YOUR OBJECTIVE ->
Copy the entries from the line containing "Where should I click to: Click the PowerShell" to the line containing "Action: 179,510", reproducing each line exactly.
:::::
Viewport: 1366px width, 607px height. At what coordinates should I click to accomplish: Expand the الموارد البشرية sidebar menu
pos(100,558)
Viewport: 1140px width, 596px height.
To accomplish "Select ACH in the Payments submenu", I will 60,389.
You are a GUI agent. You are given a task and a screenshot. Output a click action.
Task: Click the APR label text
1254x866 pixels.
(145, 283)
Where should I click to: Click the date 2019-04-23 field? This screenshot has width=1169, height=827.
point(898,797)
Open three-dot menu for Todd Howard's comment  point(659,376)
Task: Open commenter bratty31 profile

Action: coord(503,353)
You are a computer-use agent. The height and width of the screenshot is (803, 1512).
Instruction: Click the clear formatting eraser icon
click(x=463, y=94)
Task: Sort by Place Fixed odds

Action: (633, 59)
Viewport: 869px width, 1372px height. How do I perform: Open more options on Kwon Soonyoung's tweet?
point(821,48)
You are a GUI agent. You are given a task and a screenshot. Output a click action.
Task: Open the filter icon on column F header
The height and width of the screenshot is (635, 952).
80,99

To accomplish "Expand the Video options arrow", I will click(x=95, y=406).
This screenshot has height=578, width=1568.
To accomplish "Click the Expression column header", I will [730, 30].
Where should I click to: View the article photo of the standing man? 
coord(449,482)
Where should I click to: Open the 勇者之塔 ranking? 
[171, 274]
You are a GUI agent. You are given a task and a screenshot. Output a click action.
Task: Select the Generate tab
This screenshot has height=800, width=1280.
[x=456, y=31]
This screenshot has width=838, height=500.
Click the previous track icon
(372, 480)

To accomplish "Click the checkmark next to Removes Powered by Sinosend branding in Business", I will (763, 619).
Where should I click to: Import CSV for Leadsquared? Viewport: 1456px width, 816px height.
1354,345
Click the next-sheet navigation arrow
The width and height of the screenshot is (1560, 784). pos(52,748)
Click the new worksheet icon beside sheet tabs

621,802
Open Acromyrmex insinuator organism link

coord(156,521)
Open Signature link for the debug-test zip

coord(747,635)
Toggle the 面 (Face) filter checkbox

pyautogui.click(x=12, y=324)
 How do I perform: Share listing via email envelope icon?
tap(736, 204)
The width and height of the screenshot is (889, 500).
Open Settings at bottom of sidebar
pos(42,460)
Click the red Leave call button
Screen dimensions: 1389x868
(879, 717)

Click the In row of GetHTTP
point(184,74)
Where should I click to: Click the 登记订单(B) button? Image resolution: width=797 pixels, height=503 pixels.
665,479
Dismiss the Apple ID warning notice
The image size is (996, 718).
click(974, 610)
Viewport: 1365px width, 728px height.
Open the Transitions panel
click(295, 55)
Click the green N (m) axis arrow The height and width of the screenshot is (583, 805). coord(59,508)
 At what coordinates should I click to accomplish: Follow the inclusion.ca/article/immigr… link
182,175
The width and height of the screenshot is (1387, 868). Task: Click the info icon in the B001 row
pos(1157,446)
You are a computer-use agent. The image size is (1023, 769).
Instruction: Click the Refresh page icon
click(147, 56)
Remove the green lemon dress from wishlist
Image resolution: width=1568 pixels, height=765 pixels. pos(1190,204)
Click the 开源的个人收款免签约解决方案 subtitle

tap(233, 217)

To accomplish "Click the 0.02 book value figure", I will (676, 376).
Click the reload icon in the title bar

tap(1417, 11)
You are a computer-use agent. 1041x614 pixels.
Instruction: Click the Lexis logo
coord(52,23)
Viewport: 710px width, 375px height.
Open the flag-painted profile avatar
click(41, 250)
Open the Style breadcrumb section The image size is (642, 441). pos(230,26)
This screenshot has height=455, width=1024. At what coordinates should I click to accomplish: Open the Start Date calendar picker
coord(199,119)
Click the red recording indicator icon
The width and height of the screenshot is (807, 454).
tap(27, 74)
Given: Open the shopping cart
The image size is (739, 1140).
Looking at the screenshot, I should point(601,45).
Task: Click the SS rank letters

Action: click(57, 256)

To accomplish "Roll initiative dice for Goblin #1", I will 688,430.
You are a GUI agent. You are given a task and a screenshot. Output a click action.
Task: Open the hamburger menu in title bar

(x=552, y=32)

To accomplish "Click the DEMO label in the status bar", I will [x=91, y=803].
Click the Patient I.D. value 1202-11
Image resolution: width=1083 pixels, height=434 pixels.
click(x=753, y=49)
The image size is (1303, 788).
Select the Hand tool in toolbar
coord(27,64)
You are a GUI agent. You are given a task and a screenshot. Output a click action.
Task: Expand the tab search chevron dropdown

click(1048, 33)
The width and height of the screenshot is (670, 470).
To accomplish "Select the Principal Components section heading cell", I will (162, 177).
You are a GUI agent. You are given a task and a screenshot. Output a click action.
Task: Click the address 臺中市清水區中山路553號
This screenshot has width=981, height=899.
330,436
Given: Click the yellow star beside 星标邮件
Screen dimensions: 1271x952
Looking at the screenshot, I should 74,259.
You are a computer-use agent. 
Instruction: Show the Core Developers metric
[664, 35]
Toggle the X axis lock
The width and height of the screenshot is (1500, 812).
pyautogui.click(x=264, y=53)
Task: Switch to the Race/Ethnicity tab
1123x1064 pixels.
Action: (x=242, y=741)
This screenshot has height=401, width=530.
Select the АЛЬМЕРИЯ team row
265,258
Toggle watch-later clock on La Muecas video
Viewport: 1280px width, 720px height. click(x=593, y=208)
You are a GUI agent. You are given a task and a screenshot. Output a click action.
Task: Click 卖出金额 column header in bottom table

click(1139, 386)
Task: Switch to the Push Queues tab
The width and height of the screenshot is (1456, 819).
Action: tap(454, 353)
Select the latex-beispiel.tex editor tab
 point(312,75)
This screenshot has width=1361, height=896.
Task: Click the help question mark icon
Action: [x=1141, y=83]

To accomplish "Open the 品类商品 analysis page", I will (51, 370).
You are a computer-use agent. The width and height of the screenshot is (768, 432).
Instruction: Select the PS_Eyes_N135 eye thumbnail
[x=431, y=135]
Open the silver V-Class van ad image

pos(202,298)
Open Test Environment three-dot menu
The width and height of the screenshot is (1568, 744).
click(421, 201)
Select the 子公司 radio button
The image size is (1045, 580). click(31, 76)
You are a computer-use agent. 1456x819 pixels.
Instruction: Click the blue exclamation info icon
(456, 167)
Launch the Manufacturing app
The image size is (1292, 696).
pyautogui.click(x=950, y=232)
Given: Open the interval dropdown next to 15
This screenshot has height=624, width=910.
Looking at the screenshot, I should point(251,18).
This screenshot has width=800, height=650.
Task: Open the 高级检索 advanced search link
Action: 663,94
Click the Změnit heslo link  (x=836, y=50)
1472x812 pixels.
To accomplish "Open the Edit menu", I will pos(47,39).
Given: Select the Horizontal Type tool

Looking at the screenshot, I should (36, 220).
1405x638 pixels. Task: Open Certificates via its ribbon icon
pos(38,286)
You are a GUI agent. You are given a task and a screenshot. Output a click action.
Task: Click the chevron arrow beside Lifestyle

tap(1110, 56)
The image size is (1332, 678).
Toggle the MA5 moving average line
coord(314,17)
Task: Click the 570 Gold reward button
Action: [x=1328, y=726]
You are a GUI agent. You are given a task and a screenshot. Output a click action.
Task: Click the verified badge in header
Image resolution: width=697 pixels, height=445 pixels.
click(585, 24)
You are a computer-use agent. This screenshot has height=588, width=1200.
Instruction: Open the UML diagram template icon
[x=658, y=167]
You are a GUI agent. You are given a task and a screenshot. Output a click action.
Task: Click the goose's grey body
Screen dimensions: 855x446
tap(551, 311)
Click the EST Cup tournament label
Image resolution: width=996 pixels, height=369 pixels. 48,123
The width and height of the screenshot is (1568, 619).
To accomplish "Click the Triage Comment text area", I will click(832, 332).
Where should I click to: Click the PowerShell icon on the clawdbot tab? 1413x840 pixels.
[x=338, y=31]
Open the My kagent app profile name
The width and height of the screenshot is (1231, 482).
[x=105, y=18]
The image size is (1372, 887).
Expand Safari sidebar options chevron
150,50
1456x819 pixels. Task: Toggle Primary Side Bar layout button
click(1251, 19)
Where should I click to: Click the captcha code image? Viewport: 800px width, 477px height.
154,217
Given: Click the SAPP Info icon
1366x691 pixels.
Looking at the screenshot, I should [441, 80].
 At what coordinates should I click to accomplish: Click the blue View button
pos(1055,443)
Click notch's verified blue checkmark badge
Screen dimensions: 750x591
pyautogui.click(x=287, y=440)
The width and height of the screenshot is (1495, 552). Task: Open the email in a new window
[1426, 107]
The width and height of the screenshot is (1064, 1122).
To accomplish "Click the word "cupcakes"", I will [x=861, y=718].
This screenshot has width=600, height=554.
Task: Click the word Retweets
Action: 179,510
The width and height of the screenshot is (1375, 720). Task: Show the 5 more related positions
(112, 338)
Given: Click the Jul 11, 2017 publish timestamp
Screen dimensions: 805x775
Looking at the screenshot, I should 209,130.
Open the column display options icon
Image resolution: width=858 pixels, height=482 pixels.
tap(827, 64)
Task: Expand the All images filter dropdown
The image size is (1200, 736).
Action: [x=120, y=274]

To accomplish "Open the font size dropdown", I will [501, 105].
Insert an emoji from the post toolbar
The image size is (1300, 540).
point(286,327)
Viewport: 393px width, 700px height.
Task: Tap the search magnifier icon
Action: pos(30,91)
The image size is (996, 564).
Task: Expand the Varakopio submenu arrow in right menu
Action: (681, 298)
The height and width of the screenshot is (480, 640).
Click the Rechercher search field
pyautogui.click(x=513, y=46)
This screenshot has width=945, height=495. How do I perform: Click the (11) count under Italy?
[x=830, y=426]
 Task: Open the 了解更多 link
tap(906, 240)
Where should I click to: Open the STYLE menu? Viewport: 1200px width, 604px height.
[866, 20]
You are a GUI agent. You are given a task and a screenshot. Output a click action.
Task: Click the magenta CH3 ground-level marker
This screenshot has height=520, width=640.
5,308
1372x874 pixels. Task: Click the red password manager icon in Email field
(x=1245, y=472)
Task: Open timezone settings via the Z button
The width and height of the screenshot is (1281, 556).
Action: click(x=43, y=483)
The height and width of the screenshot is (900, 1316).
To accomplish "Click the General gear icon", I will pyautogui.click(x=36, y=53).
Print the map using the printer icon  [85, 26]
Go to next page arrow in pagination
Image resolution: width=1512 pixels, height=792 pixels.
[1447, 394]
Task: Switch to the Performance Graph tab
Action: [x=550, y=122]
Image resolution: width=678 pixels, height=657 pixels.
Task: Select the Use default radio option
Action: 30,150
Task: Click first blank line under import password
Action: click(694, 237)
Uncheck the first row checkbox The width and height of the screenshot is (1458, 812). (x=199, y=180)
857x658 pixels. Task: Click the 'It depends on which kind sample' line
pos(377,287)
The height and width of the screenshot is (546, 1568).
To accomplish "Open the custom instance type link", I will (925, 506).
:::::
PROBLEM SOLUTION ->
Where should I click to: Click the PowerShell icon on the clawdbot tab? 1413x840 pixels.
[x=338, y=31]
Open the My kagent app profile name
The width and height of the screenshot is (1231, 482).
[x=105, y=18]
The image size is (1372, 887).
Expand Safari sidebar options chevron
150,50
1456x819 pixels. Task: Toggle Primary Side Bar layout button
click(1251, 19)
Where should I click to: Click the captcha code image? Viewport: 800px width, 477px height.
154,217
Given: Click the SAPP Info icon
1366x691 pixels.
Looking at the screenshot, I should [441, 80].
 At what coordinates should I click to accomplish: Click the blue View button
pos(1055,443)
Click notch's verified blue checkmark badge
Screen dimensions: 750x591
pyautogui.click(x=287, y=440)
The width and height of the screenshot is (1495, 552). Task: Open the email in a new window
[1426, 107]
The width and height of the screenshot is (1064, 1122).
To accomplish "Click the word "cupcakes"", I will [x=861, y=718].
This screenshot has width=600, height=554.
Task: Click the word Retweets
Action: 179,510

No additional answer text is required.